With that employment issue in mind, the United Nations High Commissioner for Refugees (UNHCR) announced a partnership on Friday with Mohamad Fakih, president and chief executive of Paramount Fine Foods, a chain of Halal Middle Eastern restaurants that has worked to hire refugees. The association between the UN body and Paramount hopes to demonstrate to other businesses that they can benefit from the capabilities of refugees as employees.
Many employers believe it’s too costly and time-consuming to hire them: The agency and Paramount want to change that perception.
“We believe that refugees should not be seen only as burdens for societies in which they arrive, but that they bring professional skills and talents and can contribute to the society that welcomes them,” said Jean-Nicolas Beuze, the Canadian representative for the UNHCR.
Mr. al-Mekdad said he and other newcomers want to stop relying on refugee aid. They would like to care for themselves and their families and contribute to society as best they can.
“You want to start paying taxes, to feel like you are from here. You are not a guest or just a vulnerable one,” Mr. al-Mekdad said. “When you face such a thing like this, you don’t start to think how to depend [on others] much more. You want to help, not to be helped.”
My. Beuze hopes the Paramount president’s experience with hiring refugees and running a successful business will show other employers that the process is not a burden and the results beneficial to their businesses.
“[Mr. Fakih] is very well-positioned because he’s trusting refugees, he’s hiring them and he sees them as good potential for his work force ...,” Mr. Beuze said.
Several Paramount locations are managed by Syrian refugees, and Mr. Fakih says it’s an important precedent to set. The company already has more than 150 refugees on the payroll.
“We decide to trust them ... because they are skilled and because it’s very important to us and it’s the right thing to do,’ Mr. Fakih said.
He said he’s heard from business owners struggling to fill positions with people committed to their work, but who in many cases aren’t considering hiring refugees.
“Here I have business people that are looking for people dedicated to their business and to make it better, and on the other side, I have human beings that were forced to leave their country, their homes ... looking for a job, looking for a way to dignify their life. We only need to put them together,” he said.

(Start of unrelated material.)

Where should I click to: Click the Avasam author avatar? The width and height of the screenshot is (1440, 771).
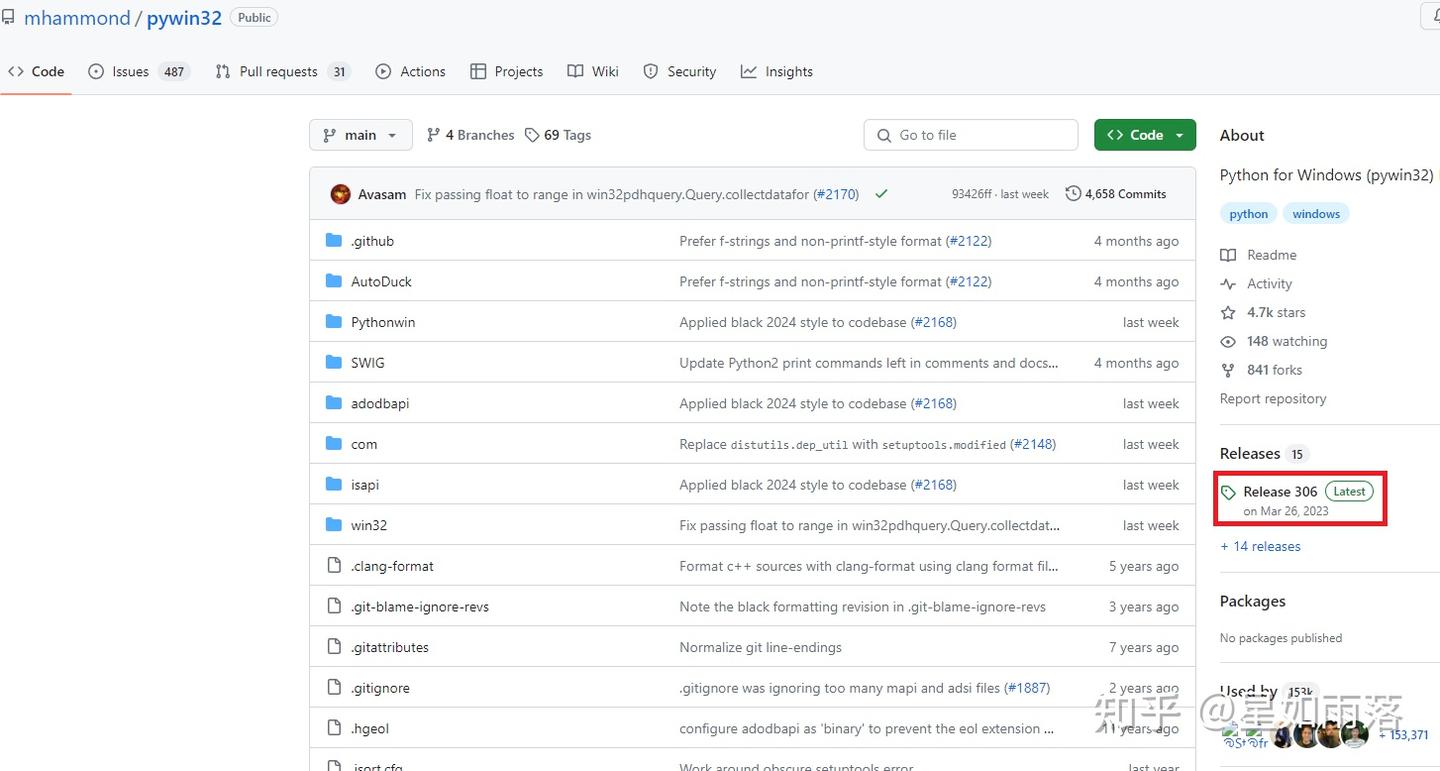(340, 194)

The announcement of the partnership was held at the Livelihood cafe, an establishment run entirely by refugees, in Toronto’s Kensington Market. It was selected by the UNHCR as another example of a thriving business benefiting from supporting or hiring refugees.
Mr. al-Mekdad works as an adviser to Livelihood on the coffee shop’s refugee-related projects, such as leveraging technology to assist newcomers. His wife is a manager there, although she initially had no previous experience in that kind of business.
With the UN partnership, Mr. Beuze and Mr. Fakih are hoping not only to inspire Canadian businesses, but those in other countries, as well.
“We could set an example to the rest of the world by giving opportunities to these people that could be replicated worldwide,” Mr. Fakih said.